Figure 3: Comparison of the knee-extension moment for a) Standing, and b) Lying supine. Each free body diagram is scaled according to the average height and weight of participants from the present study. For standing, the knee moment was determined assuming each limb supports half the body weight and the GRF vector is anterior to the knee by 5, 10 and 15 mm [9,10]. For lying supine, the knee moment was determined using the group average GRF and CoP values recorded in the present study for when the feet were supported on the block and level with the height of the hips. View Figure 3
A limitation of the present study was that participants laid on a solid surface not a mattress. This ensured that when lying supine with feet supported on the surface the contact forces would act through the heel. Although this may be analogous to lying on a solid surface with perhaps thin foam matting, it is unlikely to be representative of lying on commonly used mattresses. Most mattresses have some degree of cushioning ('give') which would allow more of the body surface to be in contact with the mattress, which would reduce the contact forces acting through the heel (when lying supine) and thus reduce the knee-moment experienced. This means the knee-moment data presented in the present study are likely to be an over estimation of what might be experienced when lying supine on most types of mattress, and as such they should be considered as a 'worst case scenario'. However, it is important to note that previous research has shown that when lying supine forces (pressure) at the heel are consistently higher than that at other body locations on all types of mattress [11,12], which suggests the knee extension-moment experienced is always likely to be non-zero. Still, future work is required to determine the actual knee extension-moment experienced when lying on commonly used mattresses.

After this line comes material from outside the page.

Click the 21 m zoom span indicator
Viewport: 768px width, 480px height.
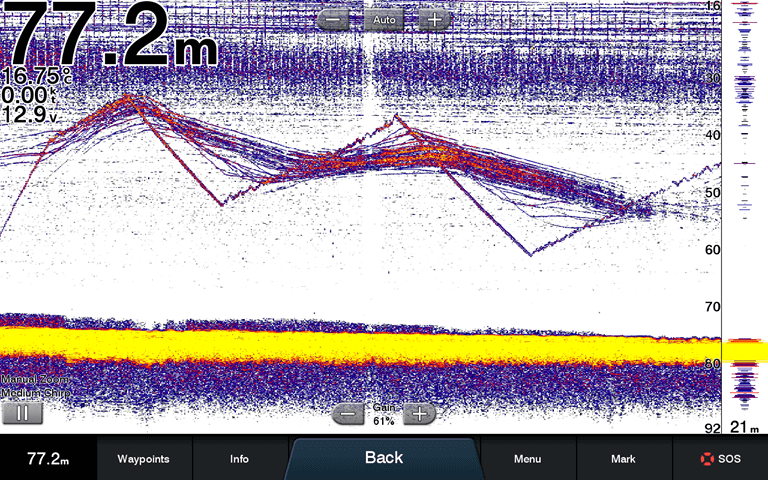pos(744,428)
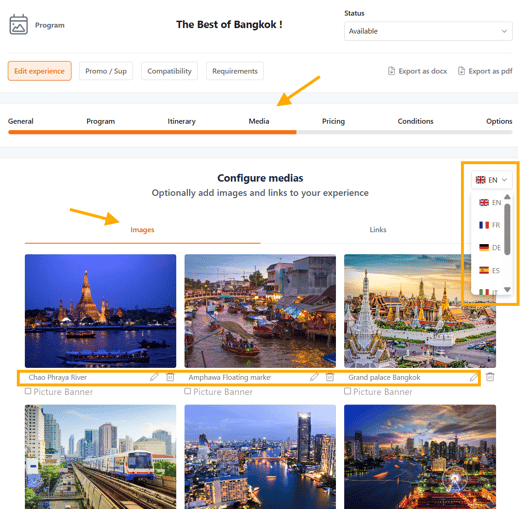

In conclusion. Findings indicate that when lying supine when most of the lower limb contact forces act through the heel, the induced knee-extension moment (causing knee compression loading) is comparable to the magnitude of the knee moment reported in the literature for standing. Importantly, when the feet were hung over the end of the support, the knee moment was all but eliminated. This suggests that for those who sleep supine, a change in sleeping position so that the heels hang over the end of the mattress, rather than being supported on it, will eliminate knee compression loading, and this simple intervention should be evaluated in those suffering night time knee pain and more generally in those with knee OA.
Ethical approval was obtained from the Biomedical, Natural, Physical and Health Sciences Research Ethics Panel at the University of Bradford (ref: E119).
The authors declare that they have no competing interests.